• _What you are asked to do_:
From the line that contains "Video (72, 1341)" to the final line below, both included, print each line exactly and skip the pictures.

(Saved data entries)
=-=-=-=-=

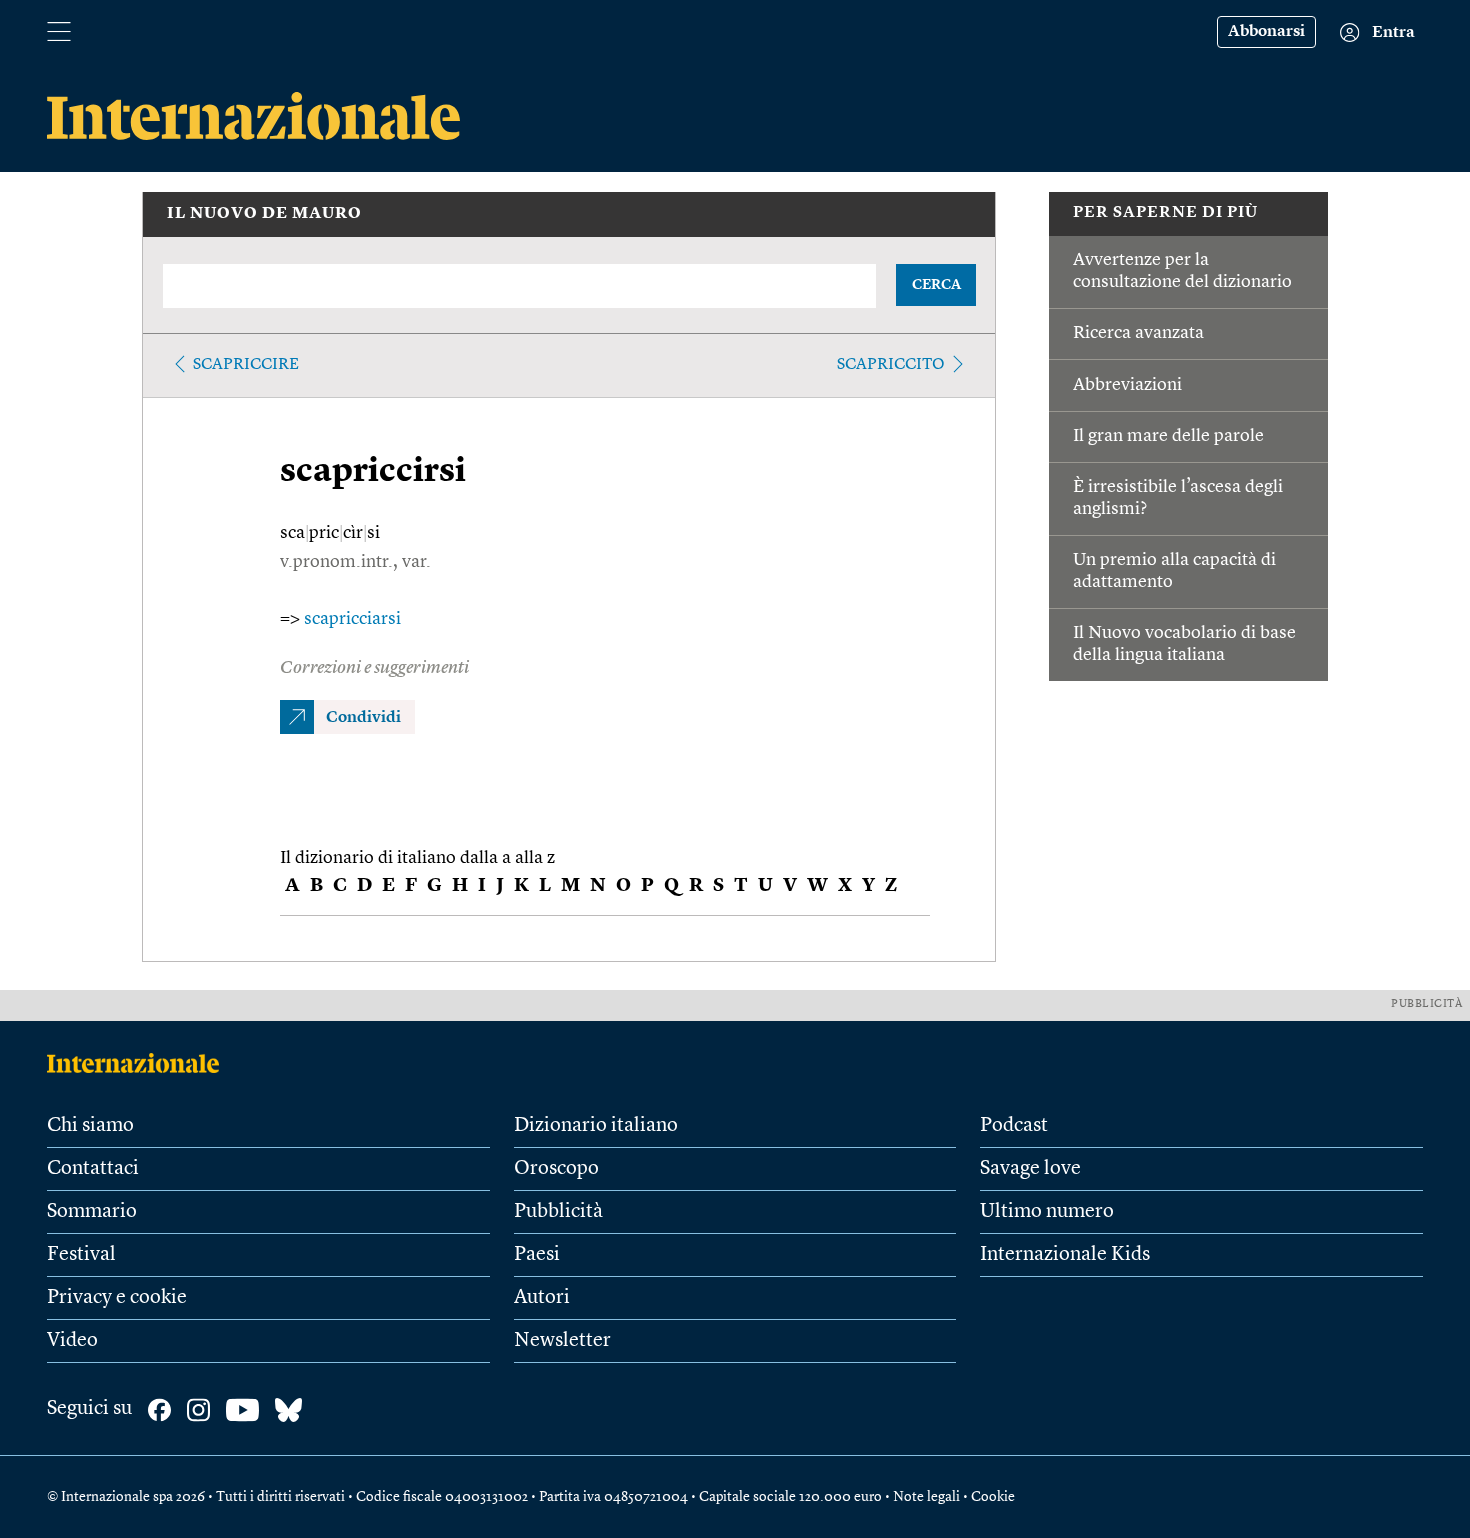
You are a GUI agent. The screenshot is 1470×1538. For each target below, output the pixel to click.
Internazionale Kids (1065, 1255)
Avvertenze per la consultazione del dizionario (1182, 271)
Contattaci (93, 1169)
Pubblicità (558, 1212)
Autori (542, 1298)
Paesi (537, 1255)
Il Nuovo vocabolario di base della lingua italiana (1184, 644)
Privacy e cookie (117, 1298)
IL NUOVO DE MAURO (264, 214)
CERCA (936, 285)
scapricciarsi (352, 619)
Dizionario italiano (596, 1126)
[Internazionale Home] (139, 1063)
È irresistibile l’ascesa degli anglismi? (1178, 498)
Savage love (1030, 1169)
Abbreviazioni (1127, 385)
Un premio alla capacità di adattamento (1174, 571)
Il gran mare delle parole (1168, 436)
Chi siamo (90, 1126)
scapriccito (891, 365)
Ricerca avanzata (1138, 333)
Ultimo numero (1047, 1212)
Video (72, 1341)
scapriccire (246, 365)
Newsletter (562, 1341)
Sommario (92, 1212)
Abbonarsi (1266, 32)
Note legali (926, 1497)
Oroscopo (556, 1169)
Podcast (1014, 1126)
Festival (81, 1255)
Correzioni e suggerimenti (374, 668)
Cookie (993, 1497)
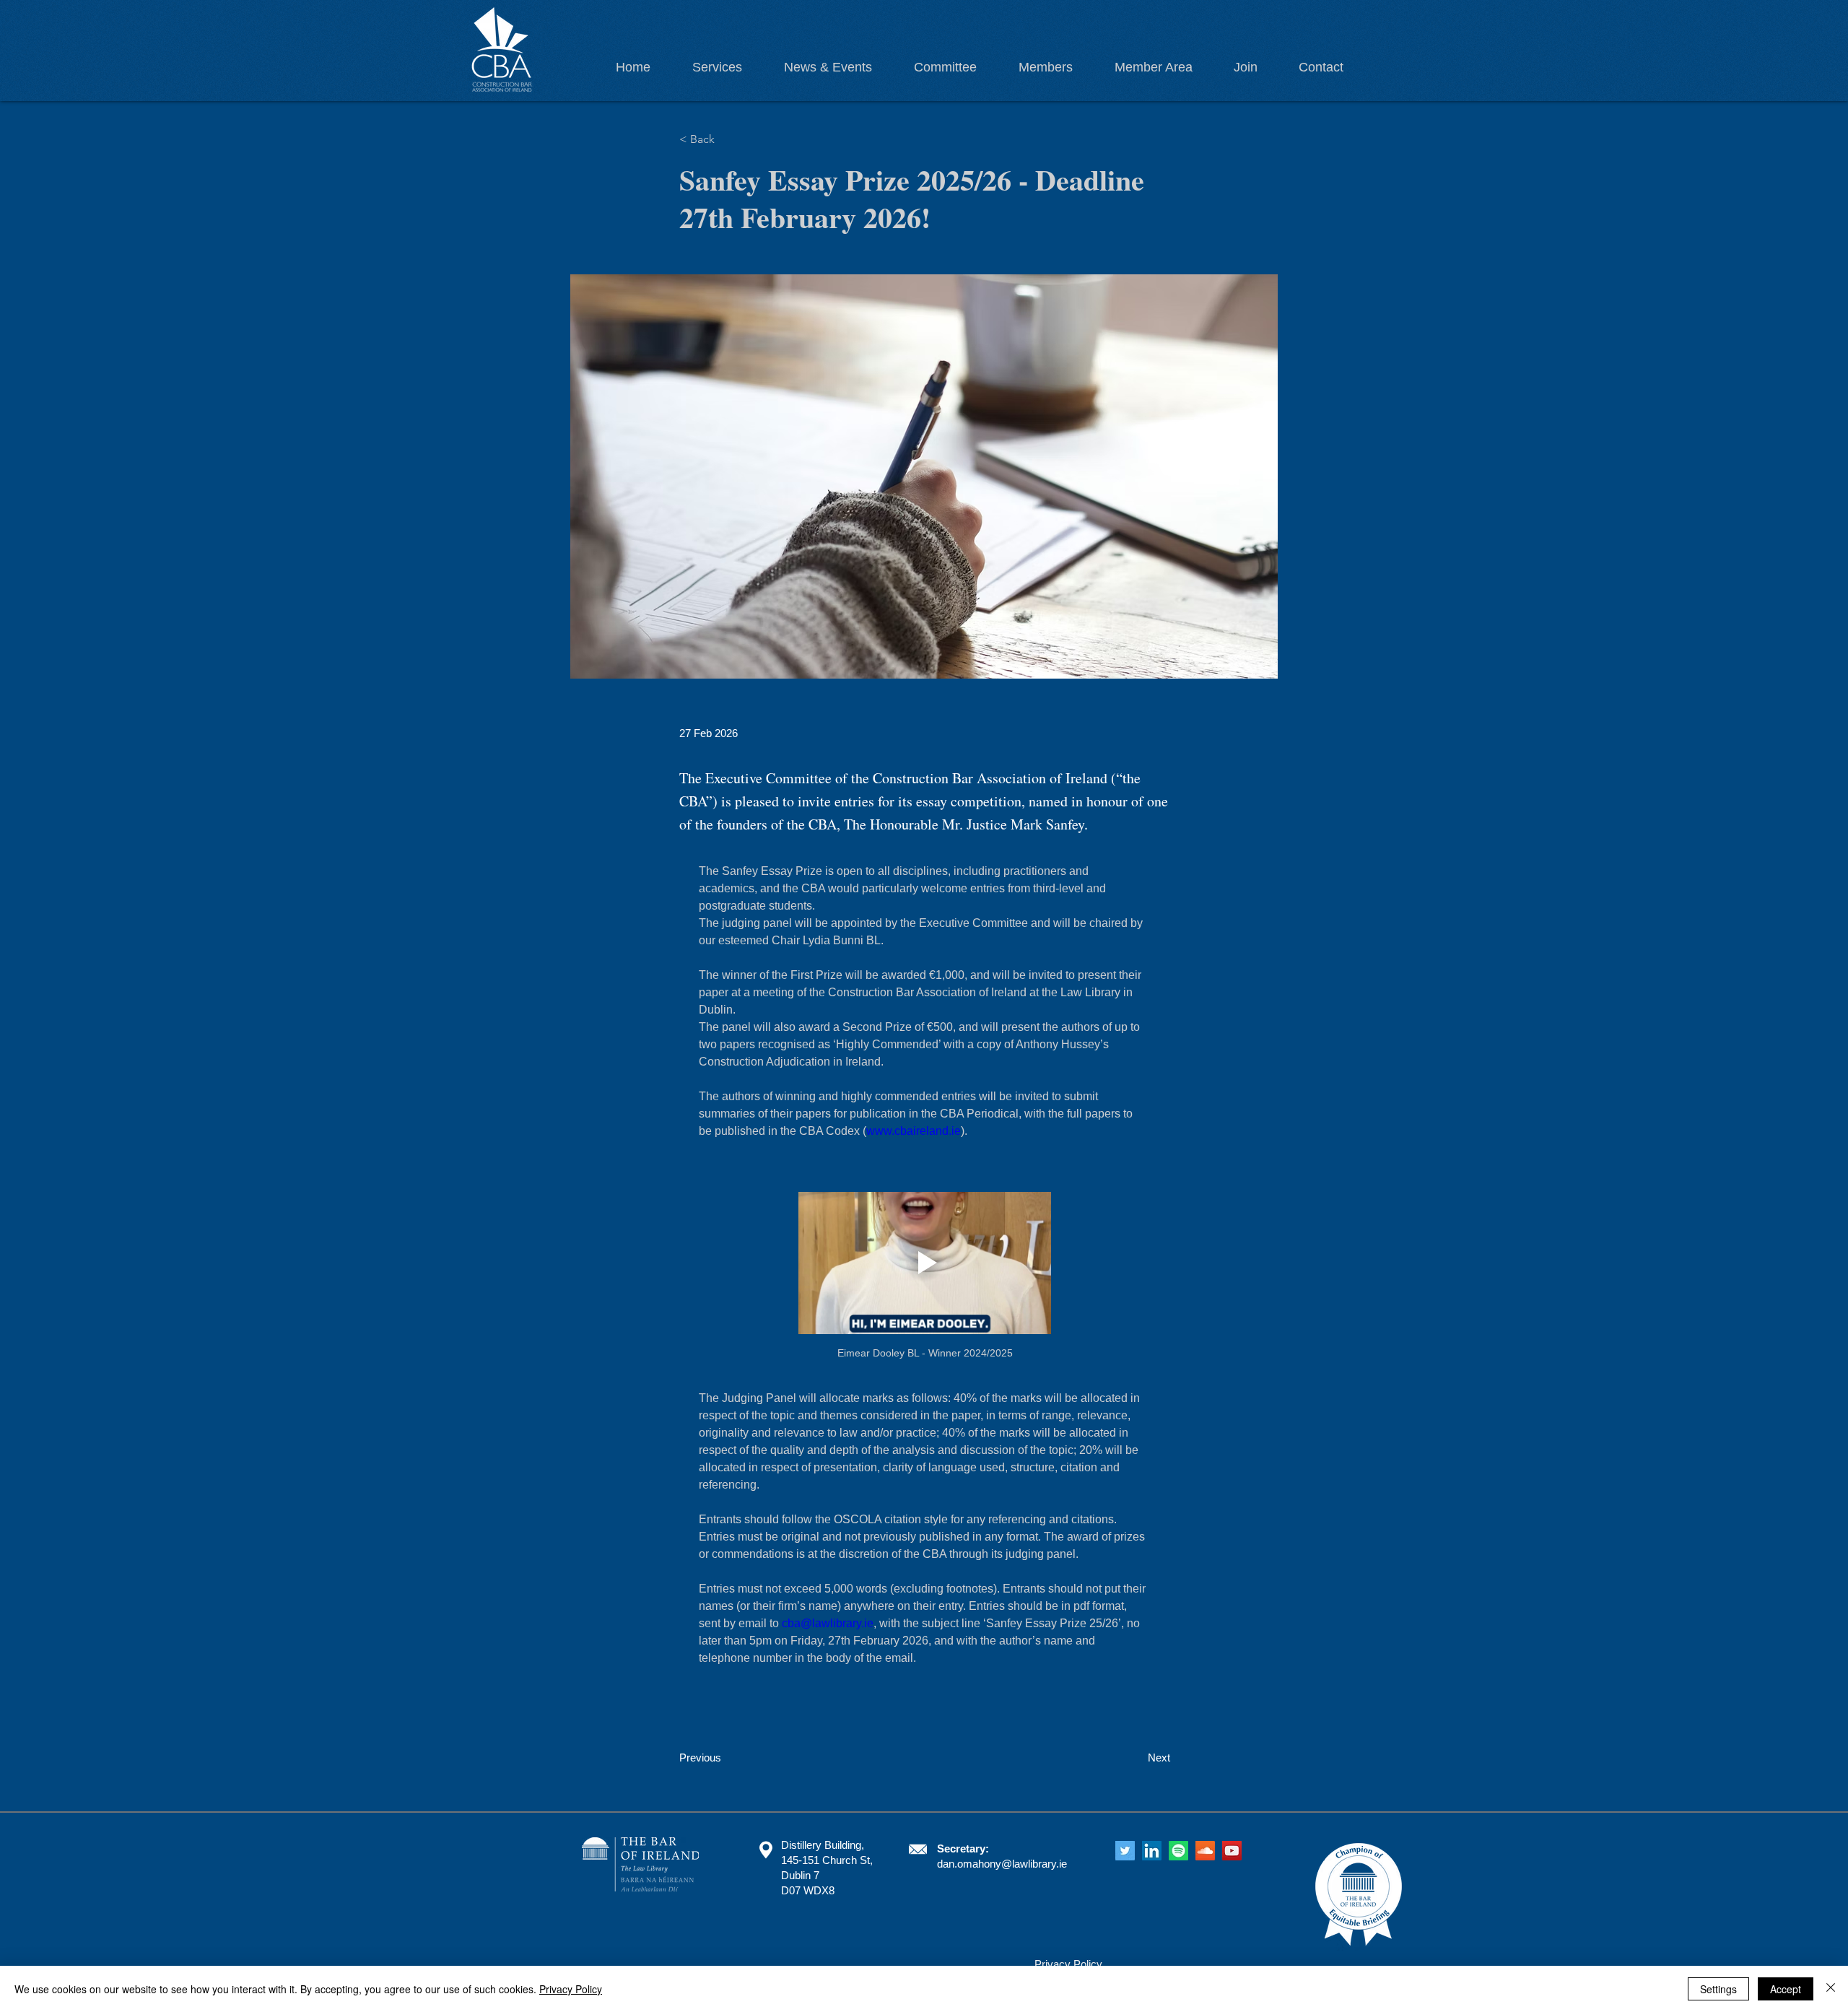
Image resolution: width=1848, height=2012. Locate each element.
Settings (1718, 1989)
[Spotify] (1178, 1850)
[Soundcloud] (1205, 1850)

=-=-=-=-=

• _Task output_:
Video (72, 1341)
scapriccire (246, 365)
Newsletter (562, 1341)
Sommario (92, 1212)
Abbonarsi (1266, 32)
Note legali (926, 1497)
Oroscopo (556, 1169)
Podcast (1014, 1126)
Festival (81, 1255)
Correzioni e suggerimenti (374, 668)
Cookie (993, 1497)
Image resolution: width=1848, height=2012. Locate each element.
Settings (1718, 1989)
[Spotify] (1178, 1850)
[Soundcloud] (1205, 1850)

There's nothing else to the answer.